Moreover, women are much more likely to lose employer-sponsored insurance coverage as a result of a husband’s death or divorce. While they will be able to purchase coverage in the exchange, their coverage will not include abortion coverage. Moreover, the House bill opens the door to large employers joining the exchange by giving the commissioner the authority to allow large employers into the exchange beginning in the third year of the enactment of health reform. If this proves to be true, over time, women who get coverage through large companies would lose access to abortion coverage entirely.

The Two-Tiered Health Care System

The House-passed health care system adds a huge swath of the female population to the “have nots” column of an already two-tiered health care system when it comes to abortion coverage in the United States. Prior to the passage of the House bill, our health care system was a system in which only women who could afford to pay for abortions with their own money or through their insurance plans would have access to abortion.
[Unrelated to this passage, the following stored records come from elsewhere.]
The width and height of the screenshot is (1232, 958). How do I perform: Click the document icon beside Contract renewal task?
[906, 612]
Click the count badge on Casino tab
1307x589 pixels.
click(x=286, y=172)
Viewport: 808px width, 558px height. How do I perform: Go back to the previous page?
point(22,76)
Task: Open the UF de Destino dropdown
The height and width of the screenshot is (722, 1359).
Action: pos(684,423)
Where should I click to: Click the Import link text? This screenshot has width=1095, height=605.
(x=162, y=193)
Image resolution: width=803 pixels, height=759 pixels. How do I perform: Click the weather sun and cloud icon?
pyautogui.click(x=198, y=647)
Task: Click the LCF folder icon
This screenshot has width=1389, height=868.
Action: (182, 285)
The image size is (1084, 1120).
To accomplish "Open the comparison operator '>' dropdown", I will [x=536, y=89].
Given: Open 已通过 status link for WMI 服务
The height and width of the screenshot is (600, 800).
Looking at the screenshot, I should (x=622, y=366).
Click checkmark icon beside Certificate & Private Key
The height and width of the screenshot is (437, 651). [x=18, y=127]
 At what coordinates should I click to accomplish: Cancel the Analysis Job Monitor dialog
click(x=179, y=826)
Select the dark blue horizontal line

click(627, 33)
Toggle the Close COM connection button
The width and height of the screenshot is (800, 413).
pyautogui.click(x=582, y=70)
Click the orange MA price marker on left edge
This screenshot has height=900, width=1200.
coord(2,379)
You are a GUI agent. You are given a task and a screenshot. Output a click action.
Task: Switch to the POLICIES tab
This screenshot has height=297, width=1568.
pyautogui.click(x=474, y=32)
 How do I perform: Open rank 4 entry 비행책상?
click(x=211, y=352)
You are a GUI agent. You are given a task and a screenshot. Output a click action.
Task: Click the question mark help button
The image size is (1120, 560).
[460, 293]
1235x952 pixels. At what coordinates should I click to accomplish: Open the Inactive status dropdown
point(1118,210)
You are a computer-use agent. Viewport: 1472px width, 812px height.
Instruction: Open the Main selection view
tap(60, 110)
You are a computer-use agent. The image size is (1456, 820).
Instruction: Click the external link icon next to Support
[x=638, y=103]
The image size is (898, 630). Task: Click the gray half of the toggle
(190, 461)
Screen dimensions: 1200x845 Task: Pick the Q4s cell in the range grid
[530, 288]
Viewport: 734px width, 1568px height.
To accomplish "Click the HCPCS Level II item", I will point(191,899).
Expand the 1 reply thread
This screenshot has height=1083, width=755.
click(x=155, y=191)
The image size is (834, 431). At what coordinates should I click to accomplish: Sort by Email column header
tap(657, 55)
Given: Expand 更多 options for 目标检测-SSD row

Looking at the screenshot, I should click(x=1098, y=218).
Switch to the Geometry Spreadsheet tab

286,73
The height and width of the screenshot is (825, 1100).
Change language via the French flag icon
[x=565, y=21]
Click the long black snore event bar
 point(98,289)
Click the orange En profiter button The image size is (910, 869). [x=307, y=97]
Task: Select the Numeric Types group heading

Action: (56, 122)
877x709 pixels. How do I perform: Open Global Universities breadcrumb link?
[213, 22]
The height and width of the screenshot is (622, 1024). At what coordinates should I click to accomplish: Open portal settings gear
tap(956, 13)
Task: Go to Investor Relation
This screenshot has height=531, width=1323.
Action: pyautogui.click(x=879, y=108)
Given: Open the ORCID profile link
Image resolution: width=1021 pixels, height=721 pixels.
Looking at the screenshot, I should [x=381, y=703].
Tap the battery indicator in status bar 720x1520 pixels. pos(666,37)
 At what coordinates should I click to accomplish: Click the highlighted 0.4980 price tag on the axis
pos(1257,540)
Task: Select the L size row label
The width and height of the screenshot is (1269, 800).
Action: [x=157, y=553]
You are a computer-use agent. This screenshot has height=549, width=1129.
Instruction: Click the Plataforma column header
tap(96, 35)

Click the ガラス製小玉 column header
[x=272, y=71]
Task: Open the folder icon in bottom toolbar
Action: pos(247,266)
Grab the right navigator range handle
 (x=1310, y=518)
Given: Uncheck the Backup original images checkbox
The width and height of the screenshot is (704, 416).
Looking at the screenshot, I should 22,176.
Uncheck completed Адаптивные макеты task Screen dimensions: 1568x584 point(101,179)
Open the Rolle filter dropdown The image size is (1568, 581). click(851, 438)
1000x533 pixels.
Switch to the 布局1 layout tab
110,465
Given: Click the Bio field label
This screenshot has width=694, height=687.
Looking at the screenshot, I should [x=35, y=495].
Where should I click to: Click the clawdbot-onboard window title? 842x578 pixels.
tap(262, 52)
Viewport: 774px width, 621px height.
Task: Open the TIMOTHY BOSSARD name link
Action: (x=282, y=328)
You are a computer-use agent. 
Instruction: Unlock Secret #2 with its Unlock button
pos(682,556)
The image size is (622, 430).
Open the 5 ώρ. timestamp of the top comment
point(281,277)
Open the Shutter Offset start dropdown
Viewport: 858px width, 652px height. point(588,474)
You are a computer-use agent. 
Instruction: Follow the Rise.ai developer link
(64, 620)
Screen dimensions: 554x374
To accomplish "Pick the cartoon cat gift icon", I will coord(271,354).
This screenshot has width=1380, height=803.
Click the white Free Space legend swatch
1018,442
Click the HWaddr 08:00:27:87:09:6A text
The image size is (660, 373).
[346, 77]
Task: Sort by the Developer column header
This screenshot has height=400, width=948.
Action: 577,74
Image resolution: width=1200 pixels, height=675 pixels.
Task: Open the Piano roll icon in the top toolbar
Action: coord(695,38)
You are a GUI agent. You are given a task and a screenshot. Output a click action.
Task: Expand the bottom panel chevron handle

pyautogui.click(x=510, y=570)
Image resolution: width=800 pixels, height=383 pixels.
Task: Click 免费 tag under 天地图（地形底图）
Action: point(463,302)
Consider the current restrictions already in place:

  • low-income women on Medicaid
  • federal employees, their spouses, and female dependents
  • women serving in the military overseas
  • women in federal prisons
  • women in the District of Columbia

The House-passed bill would add to this list of women who do not have coverage millions of women who are getting their health insurance through the exchange. Consider just a few examples:

  • working mothers in families that earn up to $88,000
  • women who are self-employed and paying the entire cost of their coverage and don’t have access to employer-sponsored coverage
  • young women entering the job market for the first time who are the least likely to have employer-sponsored coverage
  • women who were insured through their husbands’ employers, but now are divorced and have to purchase coverage on their own through the exchange
  • women who work in small businesses whose owners decide to seek more affordable, quality coverage through the exchange

The experts conclude:

Over the last six months, we have heard much about how important it is to reform the health care system to meet the needs of women. Women are much more likely to be left out of the current employer-based system because this system wasn’t designed for them — it was designed for higher-wage, full-time earners who have dependents at home — namely, men.

Women tend to be in lower-wage or part-time jobs that don’t offer insurance, move in and out of the workforce because of childbearing and childrearing responsibilities, and become uninsured because of divorce or death of a spouse. But these are the very same women who are targeted by the Stupak-Pitts amendment. And they will join the growing ranks of women who are denied coverage of a legal medical procedure.

It’s turning out to be a strange sisterhood: the poor, the incarcerated, the federally employed, the stateless, the soldier, and now the middle-class in the exchange.

Essentially, the amendment violates the underlying principle of health care reform, as articulated by President Obama, that “no one will lose the benefits they currently have.” The truth is that under the Stupak-Pitts amendment, millions of women would lose benefits that they currently have and millions more would be prohibited from getting the kind of private sector health care coverage that most women have today. To put a fine point on it, millions of women would lose private coverage for abortion services and millions more would be prohibited from buying it even with their own money. Simply put, women’s access to private coverage for abortion would be restricted by health care reform.